Recently, models based on neural networks have become increasingly popular (Kim, 2014; Zhang and LeCun, 2015; Conneau et al., 2016). While these models achieve very good performance in practice, they tend to be relatively slow both at train and test time, limiting their use on very large datasets.
A simple and efficient baseline for sentence classification is to represent sentences as bag of words (BoW) and train a linear classifier, e.g., a logistic regression or an SVM (Joachims, 1998; Fan et al., 2008). However, linear classifiers do not share parameters among features and classes. This possibly limits their generalization in the context of large output space where some classes have very few examples. Common solutions to this problem are to factorize the linear classifier into low rank matrices (Schutze, 1992; Mikolov et al., 2013) or to use multilayer neural networks (Collobert and Weston, 2008; Zhang et al., 2015).
Hierarchical Softmax
When the number of classes is large, computing the linear classifier is computationally expensive. More precisely, the computational complexity is O(kh) where k is the number of classes and h the dimension of the text representation. In order to improve our running time, we use a hierarchical softmax (Goodman, 2001) based on the Huffman coding tree (Mikolov et al., 2013). During training, the computational complexity drops to O(h log2(k)).

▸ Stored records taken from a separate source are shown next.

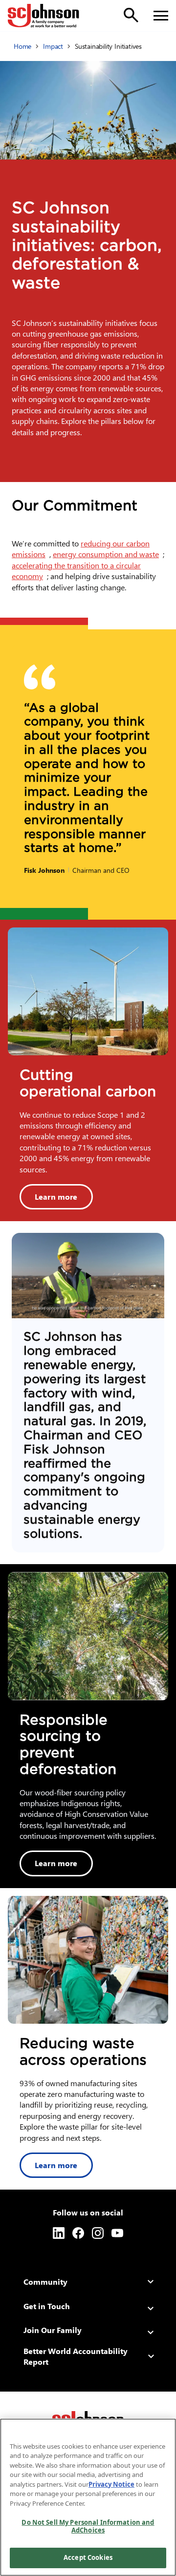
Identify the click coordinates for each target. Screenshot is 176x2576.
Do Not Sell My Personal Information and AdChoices (88, 2526)
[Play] (88, 1276)
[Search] (131, 15)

Model architecture of a fastText for a sentence with N ngram features x1, ...xn. The features are embedded and averaged to calculate the hidden variable.
This architecture is similar to the CBOW model of Mikolov et al. (2013), where the middle word is replaced by a label. We use the softmax function f to compute the probability distribution over the predefined classes. Cross entropy is used to compute loss. As bag-of-word representation does not consider word order, n-gram features is used to capture some partial information about the local word order.